Today’s lab was a lot of fun, it was basically an ooohhh, aaahhh day.  The lab, Six Types of Reactions, is from Ian Guch’s 24 Lessons that Rocked the World.  We couldn’t do all six because some took me out of  my comfort zone and I don’t have a fume hood in my kitchen.  But Ian did recommend some other chemical reactions that we did instead and we watched some videos on youtube for the ones we didn’t do ourselves.

But before we started the labs I went over writing a lab report and asked the older students  (juniors and seniors) to choose one of the labs we’d already done and try their hand at writing up a report for next week.  I gave them this link to how to do a write up and an example lab report from Liberty High School.  The procedure made me cringe a bit since every sentence begins with ‘The’, but I thought it was about right for a high school lab report.   Purdue actually has an awesome website, including videos, on writing up lab reports but its way more than they need at this point.

For this lab, I set up 5 different experiments.  The first one was a synthesis reaction where the students grabbed a SMALL piece (3 cm) of magnesium ribbon with test tube tongs and held it over a butane burner.  The magnesium burns incredibly bright as it reacts with oxygen to form magnesium oxide, a fine white powder.img_5554

The second setup involved placing a small chunk of copper sulfate hydrate (dark blue) in a crucible and heating it up to drive out the water – this is an example of a decomposition reaction.

Tasks to perform:
**1)** List the substances that the lab post names as reacting in, or being produced by, the two reactions it describes.
**2)** In the lab post, how long was the piece of magnesium ribbon that the students held over the burner?

Information supplied:
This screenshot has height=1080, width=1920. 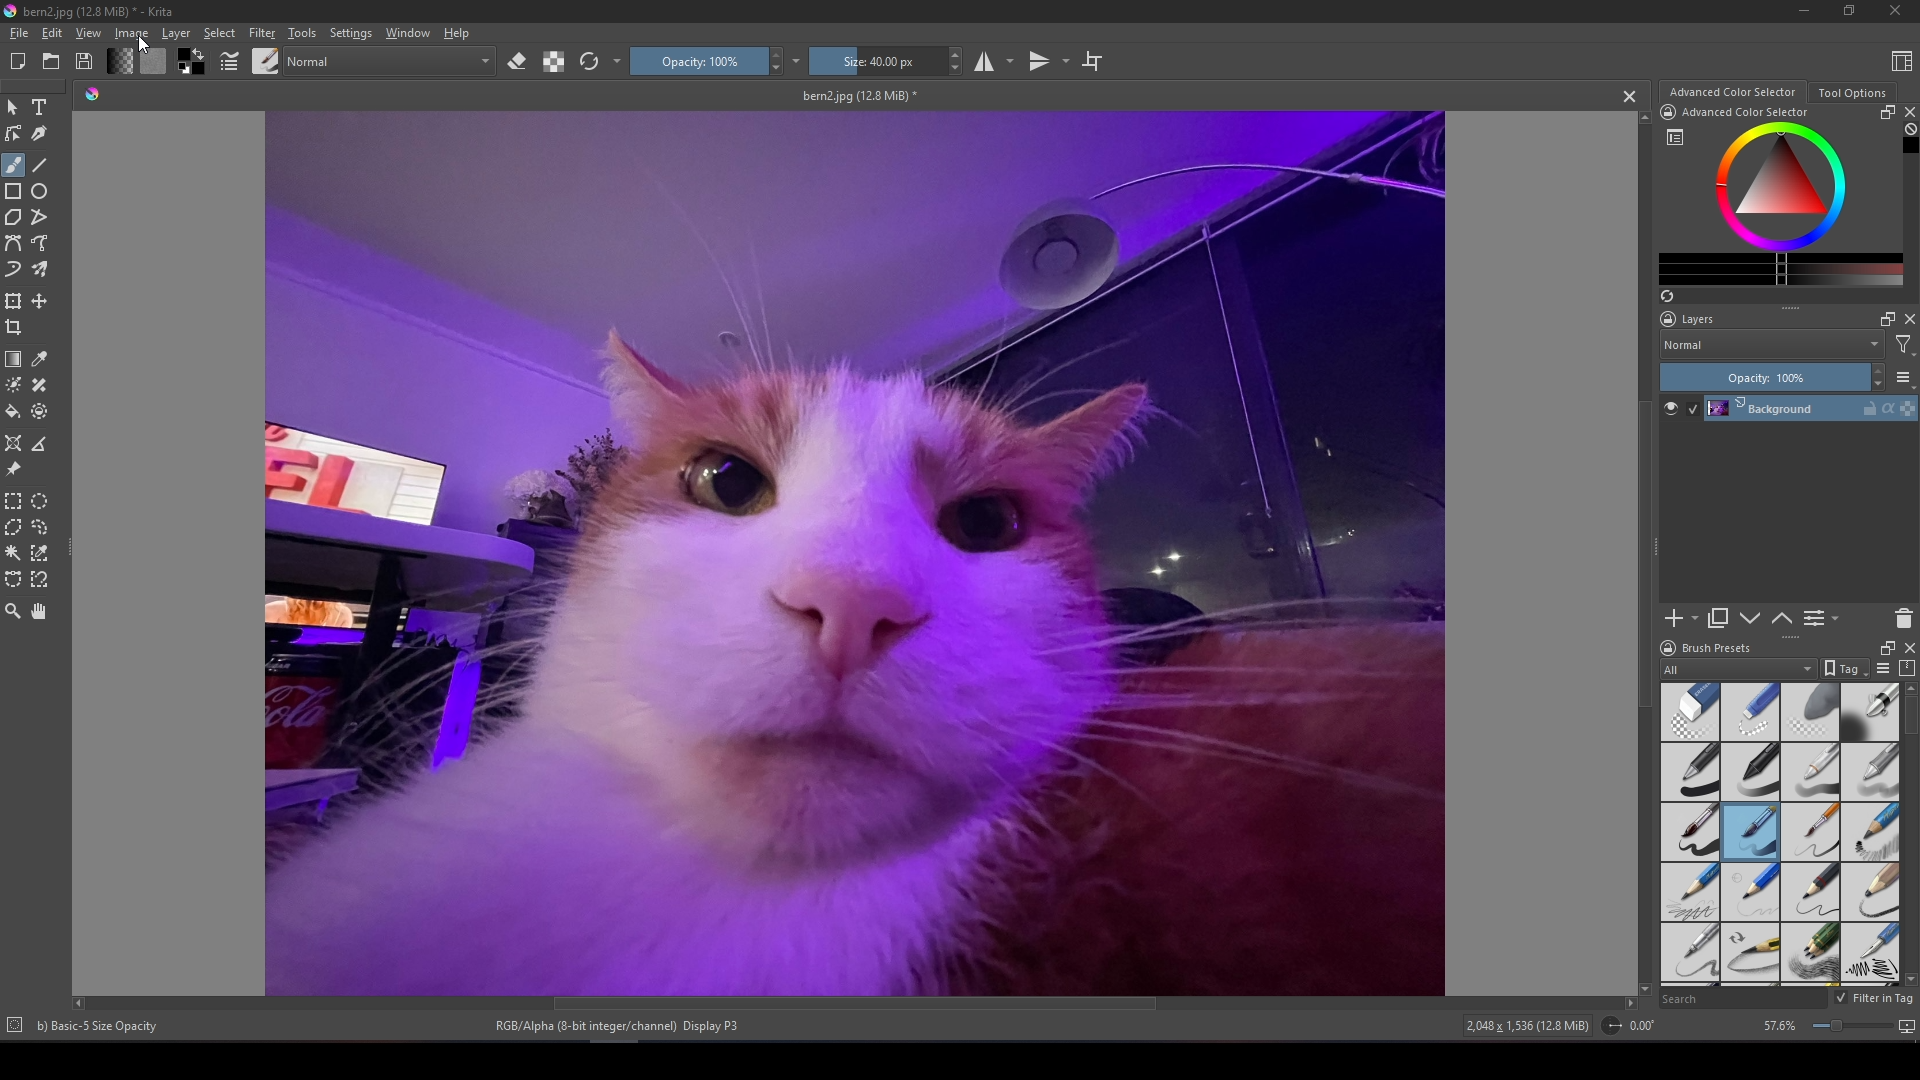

Answers to the tasks:
**1)** magnesium, oxygen, magnesium oxide, copper sulfate hydrate, water

**2)** 3 cm